Reputation: 7
How can I read a csv file from s3 without few values.
Eg: list [a,b]
Except the values a and b. I need to read all the other values in the csv. I know how to read the whole csv from s3. sqlContext.read.csv(s3_path, header=True)
but how do I exclude these 2 values from the file and read the rest of the file.
Upvotes: 0
Views: 418
Reputation: 269101
If you were wanting to get just a few rows, you could use S3 Select and Glacier Select – Retrieving Subsets of Objects | AWS News Blog. This is a way to run SQL against an S3 object without downloading it.
Alternatively, you could use Amazon Athena to query a CSV file using SQL.

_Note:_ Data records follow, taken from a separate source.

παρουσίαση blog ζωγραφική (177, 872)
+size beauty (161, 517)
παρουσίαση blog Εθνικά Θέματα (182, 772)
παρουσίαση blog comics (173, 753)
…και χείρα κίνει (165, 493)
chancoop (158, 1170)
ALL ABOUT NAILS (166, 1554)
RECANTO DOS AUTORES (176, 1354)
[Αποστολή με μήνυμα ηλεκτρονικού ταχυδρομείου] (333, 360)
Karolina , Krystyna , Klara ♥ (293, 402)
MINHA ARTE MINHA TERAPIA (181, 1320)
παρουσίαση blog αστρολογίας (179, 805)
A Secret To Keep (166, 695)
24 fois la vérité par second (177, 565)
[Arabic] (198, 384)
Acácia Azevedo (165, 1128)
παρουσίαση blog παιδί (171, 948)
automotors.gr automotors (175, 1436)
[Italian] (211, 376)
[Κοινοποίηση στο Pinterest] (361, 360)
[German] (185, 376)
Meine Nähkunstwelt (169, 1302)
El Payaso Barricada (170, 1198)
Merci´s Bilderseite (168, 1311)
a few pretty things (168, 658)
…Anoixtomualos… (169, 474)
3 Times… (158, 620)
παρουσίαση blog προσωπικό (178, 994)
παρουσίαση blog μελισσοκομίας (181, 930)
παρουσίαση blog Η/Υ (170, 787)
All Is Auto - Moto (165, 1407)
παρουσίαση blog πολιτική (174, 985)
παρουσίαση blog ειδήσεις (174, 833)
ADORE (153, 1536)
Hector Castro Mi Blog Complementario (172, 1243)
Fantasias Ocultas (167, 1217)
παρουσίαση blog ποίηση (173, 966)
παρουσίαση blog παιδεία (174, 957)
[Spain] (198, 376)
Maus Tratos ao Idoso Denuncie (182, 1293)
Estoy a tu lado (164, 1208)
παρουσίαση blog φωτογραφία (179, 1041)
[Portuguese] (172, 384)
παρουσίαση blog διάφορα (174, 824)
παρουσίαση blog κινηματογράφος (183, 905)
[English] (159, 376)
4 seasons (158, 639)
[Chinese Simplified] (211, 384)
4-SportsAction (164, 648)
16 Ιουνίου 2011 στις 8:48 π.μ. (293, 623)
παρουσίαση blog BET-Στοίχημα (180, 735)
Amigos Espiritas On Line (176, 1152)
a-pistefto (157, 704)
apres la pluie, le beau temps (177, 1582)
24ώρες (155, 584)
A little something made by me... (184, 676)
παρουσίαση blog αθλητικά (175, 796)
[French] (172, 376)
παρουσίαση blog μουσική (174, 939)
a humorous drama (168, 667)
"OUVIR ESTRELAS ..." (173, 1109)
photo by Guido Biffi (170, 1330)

However, it might simply be easier to download the whole file and do the processing locally in your Python app.
Upvotes: 0
Reputation: 77827
You don't. A file is a sequential storage medium. A CSV file is a form of text file: it's character-indexed. Therefore, to exclude columns, you have to first read and process the characters to find the column boundaries.
Even if you could magically find those boundaries, you would have to seek
past those locations; this would likely cost you more time than simply reading and ignoring the characters, since you would be interrupting the usual, smooth block-transfer instructions that drive most file buffering.
As the comments tell you, simply read the file as is and discard the unwanted data as part of your data cleansing. If you need the file repeatedly, then cleanse it once, and use that version for your program.
Upvotes: 1